Writing for six of the seven members of the court, Justice D. Arthur Kelsey stated the plaintiff’s “allegations that church defendants did not act reasonably are sufficient” to allow the case to move forward.

The case involves a now teenage girl, identified only as A.H., who alleges that she was abused for four years by a former church deacon, Donald Billups.

Mr. Billups was arrested and convicted in 2012 of molesting A.H. and seven children from the church over a 10-year period while serving as a deacon at Gospel Tabernacle, coaching the church’s drill team for children and youths and working within the church’s Youth Department. He was sentenced to two life terms in prison.

In her suit, A.H. alleges that Mr.
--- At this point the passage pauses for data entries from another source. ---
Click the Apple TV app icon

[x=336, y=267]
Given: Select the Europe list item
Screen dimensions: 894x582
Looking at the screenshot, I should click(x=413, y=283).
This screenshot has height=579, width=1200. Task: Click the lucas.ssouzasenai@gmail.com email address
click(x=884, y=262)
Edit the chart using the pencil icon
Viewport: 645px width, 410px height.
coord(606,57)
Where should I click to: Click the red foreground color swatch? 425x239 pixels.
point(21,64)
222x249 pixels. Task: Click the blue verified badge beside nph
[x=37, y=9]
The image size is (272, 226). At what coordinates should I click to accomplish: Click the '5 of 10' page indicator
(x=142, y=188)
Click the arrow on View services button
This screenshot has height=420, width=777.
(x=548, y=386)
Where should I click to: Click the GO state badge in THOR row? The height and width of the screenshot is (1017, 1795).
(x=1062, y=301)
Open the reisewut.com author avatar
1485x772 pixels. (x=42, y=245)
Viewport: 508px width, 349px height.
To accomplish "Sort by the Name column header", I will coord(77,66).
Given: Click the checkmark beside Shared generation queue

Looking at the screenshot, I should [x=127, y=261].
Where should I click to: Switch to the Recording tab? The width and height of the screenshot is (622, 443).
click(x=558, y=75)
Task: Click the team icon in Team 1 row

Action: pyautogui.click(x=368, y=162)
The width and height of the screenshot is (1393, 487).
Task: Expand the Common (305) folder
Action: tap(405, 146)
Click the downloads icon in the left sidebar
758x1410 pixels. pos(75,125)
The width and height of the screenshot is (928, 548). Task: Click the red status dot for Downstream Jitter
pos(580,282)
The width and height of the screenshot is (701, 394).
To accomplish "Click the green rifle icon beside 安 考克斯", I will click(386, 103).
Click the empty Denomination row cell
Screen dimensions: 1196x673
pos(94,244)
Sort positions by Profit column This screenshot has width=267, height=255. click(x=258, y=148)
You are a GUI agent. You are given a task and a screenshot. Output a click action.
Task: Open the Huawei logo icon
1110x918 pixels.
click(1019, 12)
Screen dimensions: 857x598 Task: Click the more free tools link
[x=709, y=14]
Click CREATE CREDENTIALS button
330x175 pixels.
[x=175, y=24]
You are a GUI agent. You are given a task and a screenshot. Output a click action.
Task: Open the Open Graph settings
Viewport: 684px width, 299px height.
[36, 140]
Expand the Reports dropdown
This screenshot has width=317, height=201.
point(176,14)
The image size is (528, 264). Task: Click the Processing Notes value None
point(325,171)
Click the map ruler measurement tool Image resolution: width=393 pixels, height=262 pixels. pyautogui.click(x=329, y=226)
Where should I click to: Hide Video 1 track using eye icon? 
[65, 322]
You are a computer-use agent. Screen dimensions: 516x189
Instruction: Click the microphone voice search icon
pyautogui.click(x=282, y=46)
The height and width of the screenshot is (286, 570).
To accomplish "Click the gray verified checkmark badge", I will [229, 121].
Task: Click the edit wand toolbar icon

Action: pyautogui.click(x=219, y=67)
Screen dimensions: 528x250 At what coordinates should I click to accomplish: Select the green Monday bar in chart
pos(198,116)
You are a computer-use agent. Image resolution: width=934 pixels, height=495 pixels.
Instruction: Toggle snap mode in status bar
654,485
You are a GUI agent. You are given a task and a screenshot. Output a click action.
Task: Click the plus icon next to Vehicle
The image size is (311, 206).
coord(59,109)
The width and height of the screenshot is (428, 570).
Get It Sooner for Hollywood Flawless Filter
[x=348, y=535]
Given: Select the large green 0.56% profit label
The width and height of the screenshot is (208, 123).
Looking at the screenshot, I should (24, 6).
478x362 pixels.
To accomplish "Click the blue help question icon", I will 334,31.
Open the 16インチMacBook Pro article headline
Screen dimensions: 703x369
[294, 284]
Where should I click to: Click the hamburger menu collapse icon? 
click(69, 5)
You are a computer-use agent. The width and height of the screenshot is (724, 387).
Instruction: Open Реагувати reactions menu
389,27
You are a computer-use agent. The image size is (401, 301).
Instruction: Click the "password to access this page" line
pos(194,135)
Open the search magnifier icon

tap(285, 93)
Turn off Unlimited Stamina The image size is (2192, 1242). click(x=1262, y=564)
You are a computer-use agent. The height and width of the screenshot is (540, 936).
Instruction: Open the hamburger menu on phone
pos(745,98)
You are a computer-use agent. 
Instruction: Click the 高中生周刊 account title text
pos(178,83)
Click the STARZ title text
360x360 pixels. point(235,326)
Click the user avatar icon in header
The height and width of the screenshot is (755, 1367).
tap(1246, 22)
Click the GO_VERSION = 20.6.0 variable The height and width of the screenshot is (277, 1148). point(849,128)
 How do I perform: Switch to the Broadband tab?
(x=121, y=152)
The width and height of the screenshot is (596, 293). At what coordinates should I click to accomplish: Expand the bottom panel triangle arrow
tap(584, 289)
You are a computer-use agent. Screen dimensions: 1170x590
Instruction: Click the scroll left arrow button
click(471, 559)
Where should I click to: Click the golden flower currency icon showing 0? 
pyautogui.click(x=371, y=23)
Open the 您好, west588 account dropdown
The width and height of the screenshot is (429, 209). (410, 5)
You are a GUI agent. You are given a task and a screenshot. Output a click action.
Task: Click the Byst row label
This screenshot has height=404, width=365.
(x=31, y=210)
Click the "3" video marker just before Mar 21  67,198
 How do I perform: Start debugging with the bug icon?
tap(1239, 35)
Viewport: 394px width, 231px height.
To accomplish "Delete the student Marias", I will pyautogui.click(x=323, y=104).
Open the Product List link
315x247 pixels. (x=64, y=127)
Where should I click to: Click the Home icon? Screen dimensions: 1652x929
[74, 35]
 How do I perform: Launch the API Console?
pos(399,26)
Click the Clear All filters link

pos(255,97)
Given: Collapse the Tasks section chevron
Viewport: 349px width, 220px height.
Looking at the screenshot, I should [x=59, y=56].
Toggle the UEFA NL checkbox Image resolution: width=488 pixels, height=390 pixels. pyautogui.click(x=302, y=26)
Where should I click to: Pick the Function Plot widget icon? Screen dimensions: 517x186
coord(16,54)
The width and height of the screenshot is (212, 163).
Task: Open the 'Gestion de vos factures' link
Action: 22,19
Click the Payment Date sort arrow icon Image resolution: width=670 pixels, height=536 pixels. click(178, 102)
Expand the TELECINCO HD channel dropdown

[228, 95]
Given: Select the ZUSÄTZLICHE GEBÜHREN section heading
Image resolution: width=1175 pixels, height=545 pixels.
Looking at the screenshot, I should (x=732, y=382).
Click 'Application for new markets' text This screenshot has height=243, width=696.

Billups molested her from age 4 to 8 while she participated in the drill team program. The abuse occurred, she alleges, when she went to his home for drill team programs.

She “claims that the church defendants breached their duty to her” by failing to exercise reasonable care in protecting her from Mr. Billups, whom “the defendants knew or should have known was likely to cause bodily harm to others if not controlled” as the drill team leader, Justice Kelsey noted.

The court found A.H.’s claim persuasive that Gospel Tabernacle was on notice that Mr. Billups might be a pedophile after a 13-year- old church member alleged in 2003 that he had assaulted her in 2002.

While there is little information on what happened to that allegation, what is known is that Mr. Billups retained his posts at the church until his arrest years later.

Justice Elizabeth A. McClanahan, who agreed with the majority that the suit could be revived on another ground, was not persuaded about what Gospel Tabernacle knew and when.

“Our colleague in dissent concludes that, as a matter of law, the church defendants could not reasonably have foreseen the need to protect A.H. from Don Billups. We respectfully disagree,” Justice Kelsey wrote.

He noted that A.H.’s amended complaint noted that the church became aware of the 2003 “allegations of sexual abuse . . . as the result of a criminal and/or social services investigation.

“Despite this knowledge, the church defendants did nothing. They ‘took no action against Donald Billups to report such allegations to legal authorities, and they continued to permit Donald Billups to have access to children . . . without any restrictions at all,’ ” he wrote in quoting the suit.

“If the church defendants had responded reasonably to this knowledge, A.H. suggests, one could fairly infer that they would have discovered Don Billups’s propensity to sexually

abuse minors — the very predisposition that led to his conviction on 16 counts of sexual crimes against minors. We find these allegations sufficient to state a claim for negligence,” Justice Kelsey stated.

All seven justices also agreed that A.H. had made a sufficient showing to proceed on her claim that the Church of God in Christ and Gospel Tabernacle are liable as Mr. Billups’ employer. Her suit claims that he committed his crimes while acting as their employee or agent and that he was acting within the scope of his employment when he sexually abused her. The justices agreed that that claim was well enough pled to be considered at a trial.

Like the Catholic Church, COGIC has been plagued with allegations about pedophiles who have impacted thousands of children.

COGIC Presiding Bishop Charles E. Blake Sr. has expressed concern, although the church has not yet faced the kind of lawsuits and allegations that have hit various Catholic dioceses.

In one of his strongest statements following the conviction of Mr. Billups, Bishop Blake stated in his annual message, “The church has got to be a safety zone for our children. If you are a pedophile, if you are a molester, if you are an abuser, if you are determined to pursue sexual misconduct, then either get right or get out. Get right or get out!”